Pero las estatuas no hablan.

Debo marcharme, pensé lleno de pánico. No debo permanecer al lado de Brummer. ¿Quién podría soportar ver cada día a la mujer amada, a la mujer que uno ha matado?

Nadie.

Y, ¿si Nina Brummer muriese? Entonces ya no la vería. Entonces el pasado estaría verdaderamente muerto. ¿Es este mi castigo?, pregunté vanamente a la estatua.

Debía hacer algo. Leer, contemplar algo. Me iba a volver loco si pensaba un poco más en ello. Fui hasta aquella puerta. Pero el mareo volvió a apoderarse de mí con toda su fuerza, no me atreví a mirar a través de los cristales. Volví a la capilla. Delante del segundo altar se encontraba un libro cerrado del que colgaba un lápiz. Abrí el libro. Hasta su mitad estaban cubiertas las páginas sin rayar de oraciones y llamadas de socorro, de exclamaciones de desesperación y de acciones de gracias, escritas con las letras más variadas. Empecé a hojearlo...

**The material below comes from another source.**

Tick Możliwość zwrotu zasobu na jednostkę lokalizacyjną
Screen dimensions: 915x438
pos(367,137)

«Santa Madre de Dios, ayúdame en mi necesidad. Haz que no sea un tumor. Mi familia me necesita. Johanna Allensweiler, Düsseldorf, 15, Grothestrasse, 45/III.»

«Dios mío, te doy gracias de todo corazón por el buen éxito de la operación de extirpar mi vesícula biliar. Tu fiel Lebrecht Hermine de Duisburg-Ruhrott, Kiepenheuerweg, 13.»

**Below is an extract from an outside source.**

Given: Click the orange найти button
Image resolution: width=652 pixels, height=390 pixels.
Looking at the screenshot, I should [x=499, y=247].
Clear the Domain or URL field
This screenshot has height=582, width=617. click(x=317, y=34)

«Dios mío del cielo, ten compasión de mi pobre madre, es la tercera operación en el ojo derecho. Haz que no sea cataratas. Adolf y Elisabeth Kramhals con sus hijos Heinz-Dieter y Christa. Düsseldorf, Wallgraben, 61.»

Había escrituras temblorosas y firmes, grandes y pequeñas. Al final de cada anotación se consignaba la dirección exacta del peticionario. Al final de cada cuarta página del libro vi el sello de la administración del hospital, una fecha y siempre la misma firma exacta: Angelika Meuren, superiora.

«El neumotórax fue tu voluntad, Señor. Haz que con él pueda volver a trabajar como hasta ahora, pues debo mantener a seis. Zivilingenieur Robert Anstand, Düsseldolf-Lohausen, Flaghafenstrasse, 44/III, escalera izquierda.»

«Dios mío del cielo, dame fuerzas para permanecer junto a mi Rosa María. Hace diez años que está inválida y los médicos dicen que no hay esperanza. Perdóname los malos pensamientos y dame juicio. Amén. Hans H., Düsseldorf, Färberweg, 14.»

En una de las páginas, unas manos infantiles habían pintado un ramo de flores: «Para el buen Dios, que ha hecho que mi mamá ya no tenga dolor en el vientre, de su siervo Rudi, Düsseldorf, Weymayrstrasse, 1...»

Un ruido me hizo levantar los ojos.

Julius Brummer acababa de penetrar en la capilla. Llegó tropezando hasta el altar principal, sin verme a mí. Tuve la impresión de que no veía nada. Se movía tambaleante, como su viejo perro. Sobre la cara rosada fluían las lágrimas. Con un golpe sordo se dejó caer de rodillas sobre el reclinatorio, delante de la Virgen. Sonó como si hubiera roto la madera.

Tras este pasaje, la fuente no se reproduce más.